Traditional Value Added

Historically, companies in the intangible service industries have added value through a person. Banks help you borrow by consulting a bank manager who gives verbal advice. Insurance companies have used brokers to give advice to their customers and add value. Stockbrokers have done the same through an army of salespeople. In other words, the added value is almost totally dependent on the quality of advice transmitted through a person.

The manufacturers of "hard" goods, on the other hand, have attempted to add value in the product itself by adding more and more physical features. Most of the added value, therefore, resides in the product itself and only a small part is based on complementary information.

The new economy is characterized by a value chain that can be fully integrated into the Internet and its supporting cast of technologies such as servers, routers, mobile computing, wireless communication, ever increasing bandwidth, data mining software and so forth. Thus, the reason why "intangible" service companies will suffer the greatest impact from the Internet. Their entire process of adding value is being threatened.

Companies making "tangible" products have a better chance of minimizing the impact of the Internet on their businesses since the mostly likely areas to be attacked by a killer.com will be the sales & marketing parts of their business model. These two areas are the most vulnerable to the Internet because they have the most dependency on information-laden processes.

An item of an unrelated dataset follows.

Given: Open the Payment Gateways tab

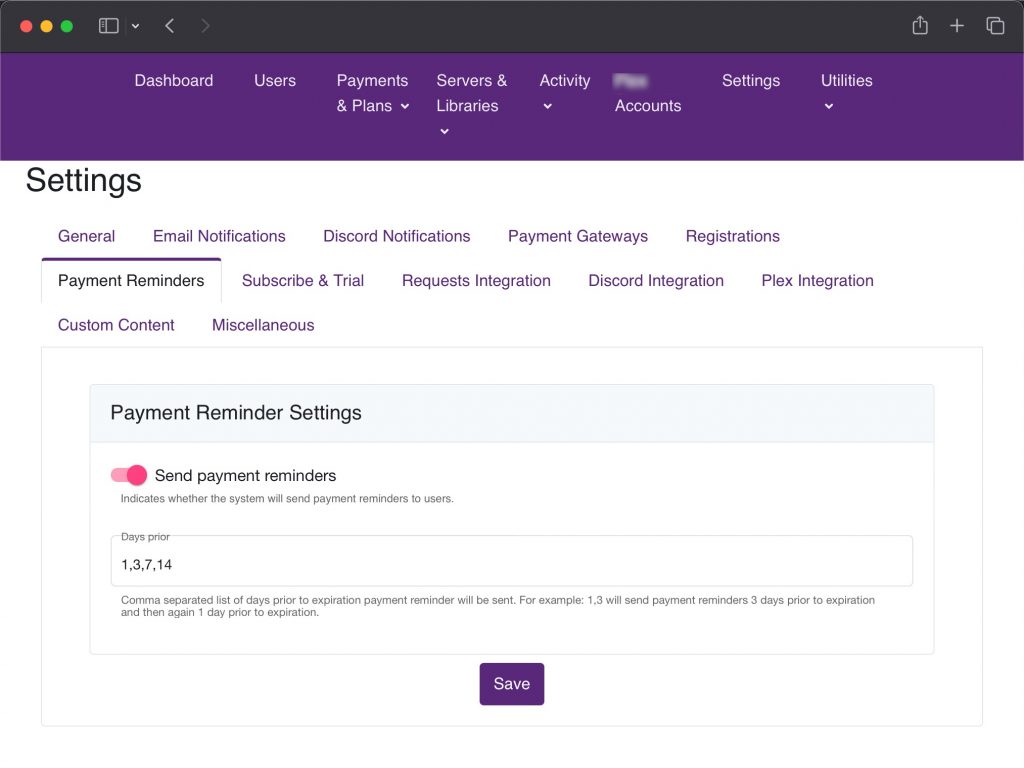Looking at the screenshot, I should 577,236.
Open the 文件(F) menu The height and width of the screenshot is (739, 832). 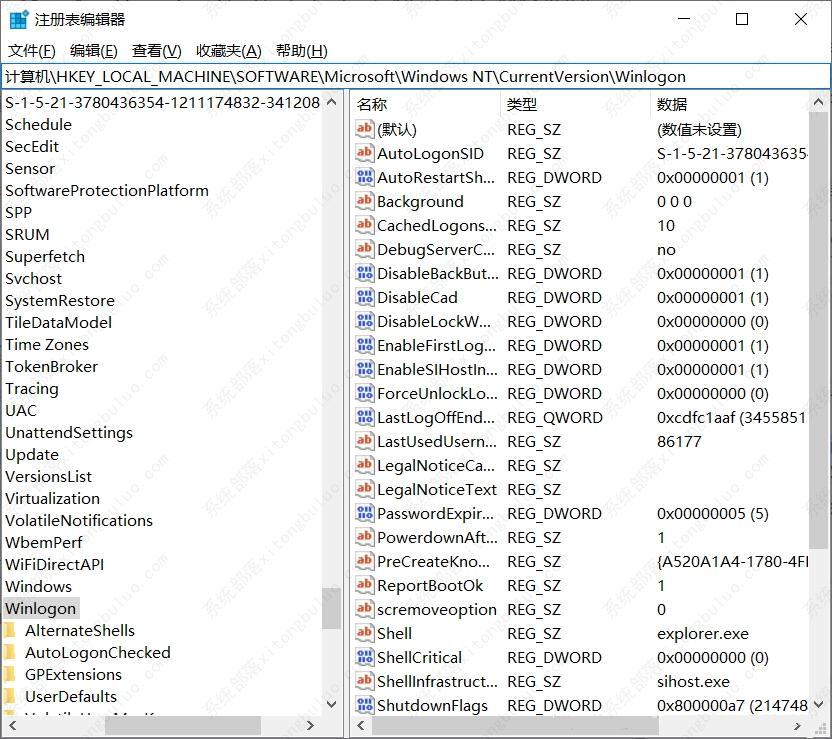(x=32, y=51)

Barnes & Noble's traditional business model, created to deploy its strategy, was based on a network of very large stores - so-called "bricks and mortar". In this model, information regarding a customer's profile and reading habits is not collected and therefore cannot be recycled to create other services that add value to these customers in other ways that eventually ends in that customer buying more books.

When a person walks into one of their stores, that person's reading preferences are unknown to Barnes & Noble. At amazon.com, on the other hand, that information plus ample more, is well known to that company and held in databases for future use. To date, amazon.com has such information on 17 million of its customers. These databases allow amazon.com to know exactly the current interests of their customers but also, their future interests.

Simply having each customer's e-mail address allows amazon.com to do 1:1 selling of new book releases that contain subject matter that they know is of interest to each specific customer. This allows amazon.com to notify each customer when a new book on that topic will be available and asks him or her if they are interested. In this manner, they add value to their customers by supplying them information that Barnes & Noble cannot provide. This capability gives amazon.com a tremendous advantage.